Setiap akhir semester, hari ulang tahun, atau perayaan Hari Guru, banyak guru menerima bingkisan dari murid atau orang tua. Ada yang berupa makanan, peralatan rumah tangga, hingga amplop berisi uang. Di tengah budaya yang menjunjung tinggi penghormatan kepada guru, fenomena ini kerap dianggap wajar. Namun, pertanyaannya: apakah ini sekadar bentuk apresiasi, atau justru termasuk praktik gratifikasi yang mencederai integritas pendidikan?
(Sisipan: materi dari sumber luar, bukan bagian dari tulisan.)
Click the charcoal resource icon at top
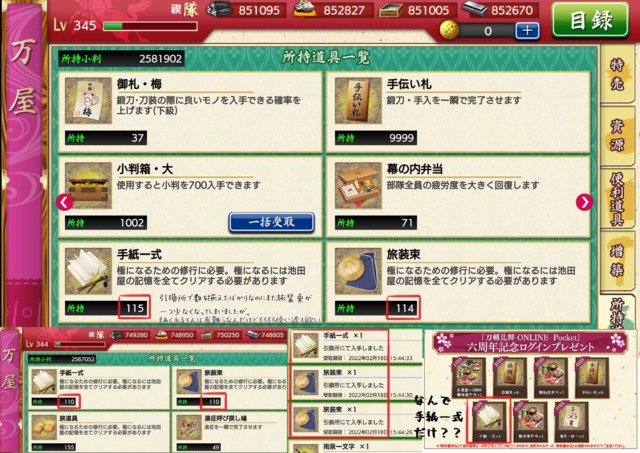This screenshot has height=453, width=640. pyautogui.click(x=220, y=9)
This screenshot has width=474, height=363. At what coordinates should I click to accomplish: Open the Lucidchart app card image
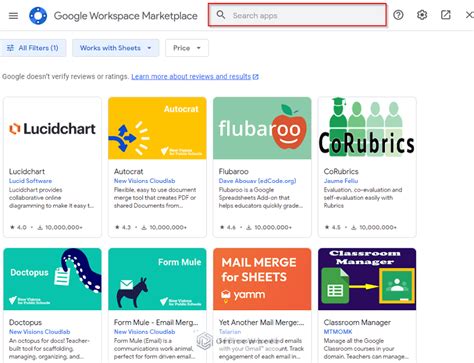52,128
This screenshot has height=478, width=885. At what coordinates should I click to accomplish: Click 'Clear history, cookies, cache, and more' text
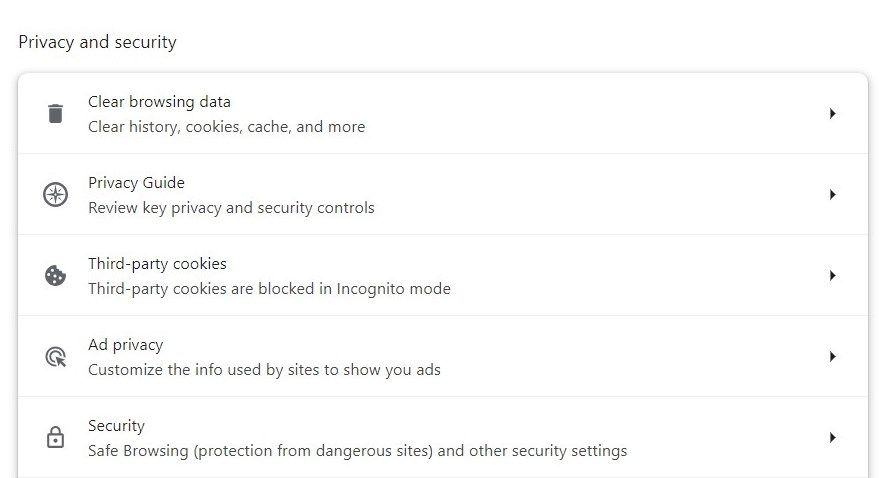(226, 127)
Menurut Komisi Pemberantasan Korupsi (KPK), gratifikasi adalah pemberian dalam arti luas yang mencakup uang, barang, rabat (diskon), komisi, pinjaman tanpa bunga, tiket perjalanan, fasilitas penginapan, perjalanan wisata, dan sejenisnya yang diterima pegawai negeri atau penyelenggara negara terkait jabatannya. Guru sebagai aparatur sipil negara (ASN) termasuk dalam kategori tersebut. Maka, hadiah sekecil apapun yang diberikan dalam konteks jabatan bisa dikategorikan sebagai gratifikasi jika tidak dilaporkan.
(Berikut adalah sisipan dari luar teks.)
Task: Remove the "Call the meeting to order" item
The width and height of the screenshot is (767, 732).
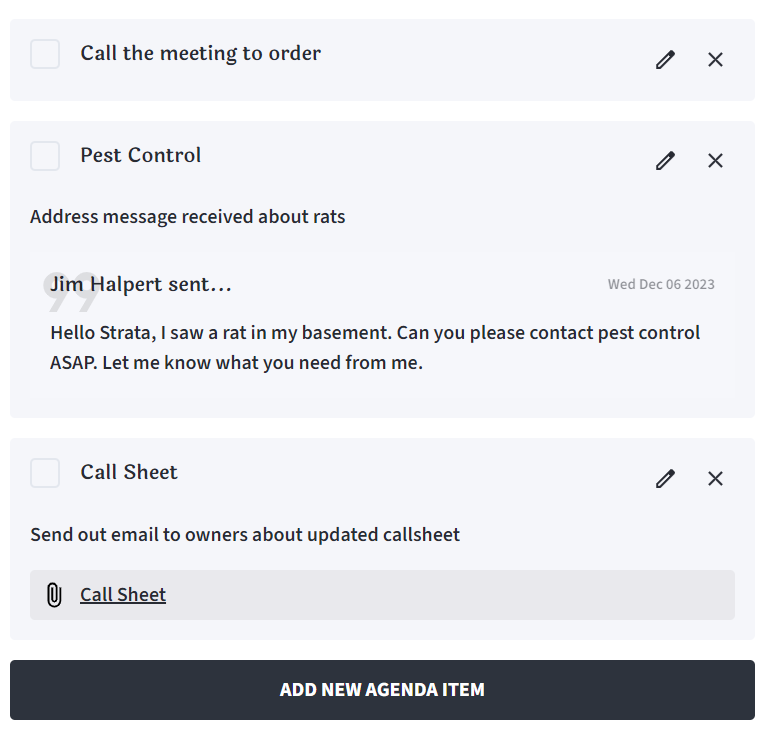Action: [x=715, y=60]
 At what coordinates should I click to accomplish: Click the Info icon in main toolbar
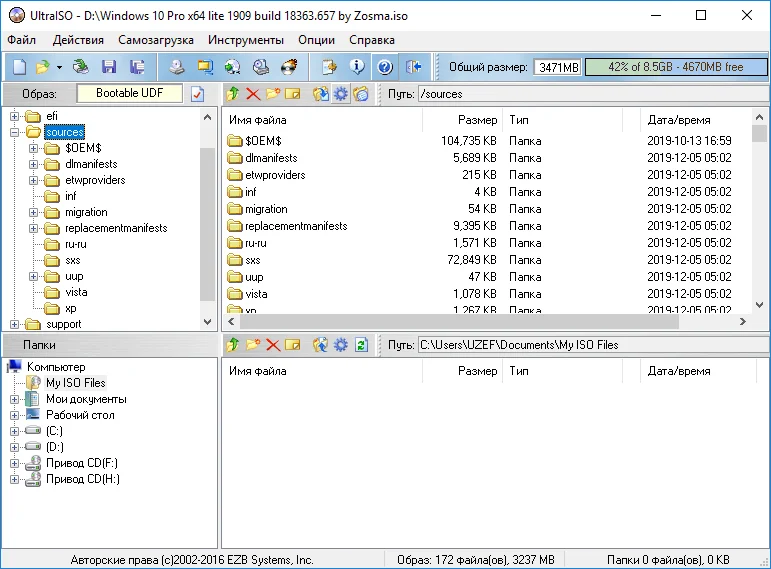(x=356, y=67)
KPK secara rutin menerbitkan Indeks Integritas Pendidikan, yang mengukur sejauh mana praktik korupsi terselubung, termasuk gratifikasi, memengaruhi sektor pendidikan. Pada 2024, indeks tersebut masih menunjukkan adanya kerentanan tinggi dalam hal integritas di sekolah, salah satunya karena lemahnya kesadaran tentang gratifikasi. Praktik pemberian hadiah tanpa prosedur yang jelas berpotensi menjadi celah pelanggaran etika dan hukum.

Konteks Sosial-Budaya: Apresiasi atau Beban?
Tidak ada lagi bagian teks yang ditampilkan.